Selecting livestock that are less susceptible to ergot alkaloid poisoning has the potential to improve livestock production where tall fescue is a component of the grazing system. In reality that is what livestock producers have been doing for the last 60 years. If the primary forage is tall fescue for a producer and the livestock do not reproduce then they are culled which results in selection for animals that tolerate the ergot alkaloids. Previously, we demonstrated that mutations in bovine cytochrome P4503A28 were associated with cattle profitability traits (Sales et al., 2012, 2013). In the current study, steer genotype at SNP C994G was associated with urine inhibition of CYP450 activity. Steers that were CG at C994G excreted urine that was less inhibitory to CYP450 activity. We speculate that heterozygous steers had metabolically altered the alkaloids which resulted in compounds that were not inhibitory of CYP450. Alternatively, CG steers may have deposited alkaloids in fat stores and were not excreted in the urine. Additional research will be required to determine ergot alkaloid deposition, and the dynamics and sensitivity of the P450-Glo-assay to biological fluids from cattle grazing various tall fescue cultivars.
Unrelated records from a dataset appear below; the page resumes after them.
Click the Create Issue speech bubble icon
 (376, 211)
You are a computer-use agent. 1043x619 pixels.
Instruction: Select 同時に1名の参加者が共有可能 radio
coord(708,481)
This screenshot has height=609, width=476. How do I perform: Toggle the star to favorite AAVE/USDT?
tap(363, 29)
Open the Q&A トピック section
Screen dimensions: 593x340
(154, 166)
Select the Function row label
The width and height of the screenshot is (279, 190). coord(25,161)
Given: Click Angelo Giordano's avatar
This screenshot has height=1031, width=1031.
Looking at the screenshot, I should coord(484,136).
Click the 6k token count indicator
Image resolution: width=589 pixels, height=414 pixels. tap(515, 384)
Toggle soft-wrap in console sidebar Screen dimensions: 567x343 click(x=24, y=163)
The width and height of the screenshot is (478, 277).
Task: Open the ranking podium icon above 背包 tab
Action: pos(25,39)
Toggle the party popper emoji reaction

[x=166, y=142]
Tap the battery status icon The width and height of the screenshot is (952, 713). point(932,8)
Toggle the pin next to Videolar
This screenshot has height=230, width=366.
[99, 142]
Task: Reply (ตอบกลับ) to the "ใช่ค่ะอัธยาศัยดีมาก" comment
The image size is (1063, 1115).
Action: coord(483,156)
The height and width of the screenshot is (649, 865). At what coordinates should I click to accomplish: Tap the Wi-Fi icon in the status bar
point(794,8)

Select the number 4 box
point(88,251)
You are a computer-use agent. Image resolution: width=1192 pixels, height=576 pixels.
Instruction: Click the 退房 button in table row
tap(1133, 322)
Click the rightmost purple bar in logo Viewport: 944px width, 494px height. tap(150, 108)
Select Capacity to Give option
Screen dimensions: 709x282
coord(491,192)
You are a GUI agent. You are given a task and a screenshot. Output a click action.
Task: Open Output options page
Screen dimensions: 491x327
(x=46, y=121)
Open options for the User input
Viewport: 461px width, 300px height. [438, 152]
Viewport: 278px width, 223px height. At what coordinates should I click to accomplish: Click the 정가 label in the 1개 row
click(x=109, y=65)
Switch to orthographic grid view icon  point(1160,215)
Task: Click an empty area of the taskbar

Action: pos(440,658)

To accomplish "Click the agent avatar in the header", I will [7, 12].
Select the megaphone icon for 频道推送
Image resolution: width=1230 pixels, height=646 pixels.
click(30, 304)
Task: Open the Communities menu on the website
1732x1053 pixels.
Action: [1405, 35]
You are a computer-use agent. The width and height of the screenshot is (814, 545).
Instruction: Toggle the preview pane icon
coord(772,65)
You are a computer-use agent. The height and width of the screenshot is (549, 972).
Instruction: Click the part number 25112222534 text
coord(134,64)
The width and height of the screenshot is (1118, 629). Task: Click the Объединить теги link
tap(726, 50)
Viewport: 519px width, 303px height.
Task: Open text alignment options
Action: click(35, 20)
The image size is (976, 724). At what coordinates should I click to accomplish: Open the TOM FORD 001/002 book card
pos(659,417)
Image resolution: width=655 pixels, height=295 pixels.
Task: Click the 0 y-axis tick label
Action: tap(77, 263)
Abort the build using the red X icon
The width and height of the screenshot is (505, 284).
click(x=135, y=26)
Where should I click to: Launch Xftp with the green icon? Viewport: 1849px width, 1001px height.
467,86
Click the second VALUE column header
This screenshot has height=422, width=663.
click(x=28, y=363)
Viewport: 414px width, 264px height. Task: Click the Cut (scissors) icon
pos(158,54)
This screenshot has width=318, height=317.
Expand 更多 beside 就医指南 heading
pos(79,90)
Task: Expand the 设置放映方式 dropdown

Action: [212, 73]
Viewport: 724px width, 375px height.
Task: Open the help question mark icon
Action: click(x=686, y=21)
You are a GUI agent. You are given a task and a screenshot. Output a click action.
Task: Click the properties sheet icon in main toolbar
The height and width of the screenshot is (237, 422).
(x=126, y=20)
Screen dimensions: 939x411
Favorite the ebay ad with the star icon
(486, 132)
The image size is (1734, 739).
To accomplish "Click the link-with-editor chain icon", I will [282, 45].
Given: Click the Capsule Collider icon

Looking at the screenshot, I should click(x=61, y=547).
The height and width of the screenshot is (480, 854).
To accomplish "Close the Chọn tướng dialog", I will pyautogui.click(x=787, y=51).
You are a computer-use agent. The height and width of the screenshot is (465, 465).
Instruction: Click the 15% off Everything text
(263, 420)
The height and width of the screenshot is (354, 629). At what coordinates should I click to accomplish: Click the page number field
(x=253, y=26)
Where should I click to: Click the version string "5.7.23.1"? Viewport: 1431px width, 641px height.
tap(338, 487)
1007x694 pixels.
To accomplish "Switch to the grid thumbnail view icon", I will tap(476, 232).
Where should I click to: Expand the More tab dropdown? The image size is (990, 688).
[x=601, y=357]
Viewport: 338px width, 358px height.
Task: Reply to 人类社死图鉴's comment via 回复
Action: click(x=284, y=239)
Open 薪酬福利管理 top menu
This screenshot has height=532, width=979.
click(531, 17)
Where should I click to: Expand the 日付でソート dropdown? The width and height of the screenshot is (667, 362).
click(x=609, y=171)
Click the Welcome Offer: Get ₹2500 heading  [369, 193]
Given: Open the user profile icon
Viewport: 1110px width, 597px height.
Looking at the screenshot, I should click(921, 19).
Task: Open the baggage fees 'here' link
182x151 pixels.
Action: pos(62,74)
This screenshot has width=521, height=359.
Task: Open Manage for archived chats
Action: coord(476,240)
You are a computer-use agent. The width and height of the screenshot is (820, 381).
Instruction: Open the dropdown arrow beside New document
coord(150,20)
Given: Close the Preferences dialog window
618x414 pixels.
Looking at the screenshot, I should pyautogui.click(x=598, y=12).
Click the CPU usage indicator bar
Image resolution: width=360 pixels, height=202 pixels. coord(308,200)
The overall goal of our research is to develop management tools that can increase the sustainability of livestock production. In addition, we are interested in understanding the genetic and physiological mechanisms related to animal productivity and toxicology. Our results suggest that cytochrome P450 can be used as management tool for selecting animals based on their cytochrome P4503A28 genotype. In addition, we can envision the use of the P450-Glo-assay as a selection assay. We have not tested our hypothesis, but it is plausible that a group of replacement animals could be purposely exposed to a large concentration of ergot alkaloids and urine monitored for inhibition of the P450-Glo-assay. Presumably those animals with less inhibitory urine would be those with more tolerance of ergot alkaloids, but that would need to be tested before being recommended as a selection practice.

Conflict of interest statement

The authors declare that the research was conducted in the absence of any commercial or financial relationships that could be construed as a potential conflict of interest.